*** Opening of Data extract ***

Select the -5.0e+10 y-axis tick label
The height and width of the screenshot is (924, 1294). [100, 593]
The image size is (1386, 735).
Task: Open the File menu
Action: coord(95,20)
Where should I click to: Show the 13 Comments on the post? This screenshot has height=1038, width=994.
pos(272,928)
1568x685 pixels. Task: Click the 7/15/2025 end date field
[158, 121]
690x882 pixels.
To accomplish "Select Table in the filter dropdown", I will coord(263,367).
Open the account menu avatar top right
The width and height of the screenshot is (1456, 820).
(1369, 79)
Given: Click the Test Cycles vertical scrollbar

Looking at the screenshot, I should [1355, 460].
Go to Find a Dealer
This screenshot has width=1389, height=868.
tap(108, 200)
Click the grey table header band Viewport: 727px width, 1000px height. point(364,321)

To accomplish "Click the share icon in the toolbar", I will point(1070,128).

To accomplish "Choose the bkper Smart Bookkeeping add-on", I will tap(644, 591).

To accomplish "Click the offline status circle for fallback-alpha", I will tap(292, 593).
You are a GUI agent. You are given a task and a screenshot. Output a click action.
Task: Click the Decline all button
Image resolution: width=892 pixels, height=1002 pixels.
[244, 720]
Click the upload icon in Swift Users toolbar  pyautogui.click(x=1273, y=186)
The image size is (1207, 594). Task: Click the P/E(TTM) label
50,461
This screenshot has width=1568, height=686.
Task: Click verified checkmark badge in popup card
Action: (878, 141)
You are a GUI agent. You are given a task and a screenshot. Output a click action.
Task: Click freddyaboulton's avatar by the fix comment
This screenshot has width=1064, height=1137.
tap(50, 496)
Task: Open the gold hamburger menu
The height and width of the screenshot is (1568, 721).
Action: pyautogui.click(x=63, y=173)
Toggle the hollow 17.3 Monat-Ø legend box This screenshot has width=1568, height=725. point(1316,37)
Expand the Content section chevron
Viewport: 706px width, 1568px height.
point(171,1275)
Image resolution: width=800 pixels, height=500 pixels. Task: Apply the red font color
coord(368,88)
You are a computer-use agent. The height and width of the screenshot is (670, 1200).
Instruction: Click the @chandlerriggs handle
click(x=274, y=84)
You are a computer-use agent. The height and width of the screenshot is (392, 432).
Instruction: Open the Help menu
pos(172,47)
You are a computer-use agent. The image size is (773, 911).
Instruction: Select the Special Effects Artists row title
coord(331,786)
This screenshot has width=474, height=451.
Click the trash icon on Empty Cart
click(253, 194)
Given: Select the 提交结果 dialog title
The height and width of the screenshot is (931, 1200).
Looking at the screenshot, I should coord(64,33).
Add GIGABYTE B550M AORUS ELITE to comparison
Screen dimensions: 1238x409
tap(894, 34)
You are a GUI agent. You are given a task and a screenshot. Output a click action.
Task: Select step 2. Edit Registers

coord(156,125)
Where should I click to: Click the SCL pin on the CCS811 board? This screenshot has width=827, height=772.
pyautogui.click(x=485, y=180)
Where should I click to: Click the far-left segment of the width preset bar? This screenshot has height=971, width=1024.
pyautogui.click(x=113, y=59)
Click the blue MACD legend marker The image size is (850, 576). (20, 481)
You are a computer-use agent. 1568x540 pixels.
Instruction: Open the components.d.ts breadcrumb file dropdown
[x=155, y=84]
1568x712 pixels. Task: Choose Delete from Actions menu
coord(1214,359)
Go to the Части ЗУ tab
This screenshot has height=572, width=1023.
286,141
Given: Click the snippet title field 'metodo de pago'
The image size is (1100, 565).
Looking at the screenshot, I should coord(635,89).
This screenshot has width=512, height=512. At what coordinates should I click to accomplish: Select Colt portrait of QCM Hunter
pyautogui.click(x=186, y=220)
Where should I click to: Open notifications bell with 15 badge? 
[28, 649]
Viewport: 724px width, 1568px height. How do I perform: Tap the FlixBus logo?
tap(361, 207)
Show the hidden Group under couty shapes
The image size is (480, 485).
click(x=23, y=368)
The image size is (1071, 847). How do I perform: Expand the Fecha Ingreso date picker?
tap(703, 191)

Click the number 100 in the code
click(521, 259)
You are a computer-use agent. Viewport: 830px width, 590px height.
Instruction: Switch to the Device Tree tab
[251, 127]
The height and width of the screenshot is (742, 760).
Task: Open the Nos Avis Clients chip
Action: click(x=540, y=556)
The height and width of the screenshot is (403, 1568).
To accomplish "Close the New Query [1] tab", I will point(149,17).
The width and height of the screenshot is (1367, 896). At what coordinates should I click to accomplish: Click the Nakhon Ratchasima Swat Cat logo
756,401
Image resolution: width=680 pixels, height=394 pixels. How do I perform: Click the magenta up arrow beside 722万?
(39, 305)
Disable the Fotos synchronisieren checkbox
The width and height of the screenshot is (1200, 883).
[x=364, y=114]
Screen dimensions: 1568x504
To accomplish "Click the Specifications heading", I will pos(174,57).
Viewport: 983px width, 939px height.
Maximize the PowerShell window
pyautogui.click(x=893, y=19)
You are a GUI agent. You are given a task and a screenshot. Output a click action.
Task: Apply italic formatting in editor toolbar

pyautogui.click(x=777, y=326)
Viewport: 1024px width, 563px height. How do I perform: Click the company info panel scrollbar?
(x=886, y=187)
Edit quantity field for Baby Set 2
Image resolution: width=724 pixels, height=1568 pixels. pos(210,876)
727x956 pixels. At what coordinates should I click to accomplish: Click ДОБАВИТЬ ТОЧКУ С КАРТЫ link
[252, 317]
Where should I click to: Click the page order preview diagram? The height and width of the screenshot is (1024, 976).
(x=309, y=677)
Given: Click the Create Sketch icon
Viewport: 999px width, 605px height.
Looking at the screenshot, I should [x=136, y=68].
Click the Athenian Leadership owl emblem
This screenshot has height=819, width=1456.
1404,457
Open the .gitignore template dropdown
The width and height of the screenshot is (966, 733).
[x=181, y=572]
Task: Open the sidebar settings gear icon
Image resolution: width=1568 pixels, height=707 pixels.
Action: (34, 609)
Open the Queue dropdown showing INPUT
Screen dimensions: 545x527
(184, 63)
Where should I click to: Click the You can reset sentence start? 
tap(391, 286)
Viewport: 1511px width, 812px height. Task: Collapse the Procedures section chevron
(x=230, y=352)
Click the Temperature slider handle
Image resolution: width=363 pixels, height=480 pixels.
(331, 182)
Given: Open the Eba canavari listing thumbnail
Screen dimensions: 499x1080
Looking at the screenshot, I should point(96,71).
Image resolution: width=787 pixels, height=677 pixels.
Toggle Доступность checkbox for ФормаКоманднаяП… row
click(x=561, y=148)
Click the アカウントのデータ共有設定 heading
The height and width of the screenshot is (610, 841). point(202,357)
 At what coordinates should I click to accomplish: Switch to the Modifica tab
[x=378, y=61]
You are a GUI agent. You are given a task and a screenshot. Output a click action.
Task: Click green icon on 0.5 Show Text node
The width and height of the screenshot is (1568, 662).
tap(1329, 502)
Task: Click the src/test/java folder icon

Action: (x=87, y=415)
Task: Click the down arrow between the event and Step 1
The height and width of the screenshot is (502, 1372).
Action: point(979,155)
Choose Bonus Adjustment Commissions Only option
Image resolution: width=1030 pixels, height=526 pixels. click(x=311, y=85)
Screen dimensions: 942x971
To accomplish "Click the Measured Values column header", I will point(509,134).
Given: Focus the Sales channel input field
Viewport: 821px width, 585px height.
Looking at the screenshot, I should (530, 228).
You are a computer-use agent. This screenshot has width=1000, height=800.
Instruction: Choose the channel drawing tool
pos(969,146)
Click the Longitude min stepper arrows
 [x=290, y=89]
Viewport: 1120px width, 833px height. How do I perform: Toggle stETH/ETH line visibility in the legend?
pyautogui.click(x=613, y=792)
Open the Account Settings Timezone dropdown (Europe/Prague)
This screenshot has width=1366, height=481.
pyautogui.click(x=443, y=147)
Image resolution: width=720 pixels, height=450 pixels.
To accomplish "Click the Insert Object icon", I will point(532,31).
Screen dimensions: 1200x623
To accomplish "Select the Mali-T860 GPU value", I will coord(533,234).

*** Close of Data extract ***

Task directions >> Reproduce each line in the listing above that mentions the string "avatar".

Solution >>
Open the account menu avatar top right
Task: Click freddyaboulton's avatar by the fix comment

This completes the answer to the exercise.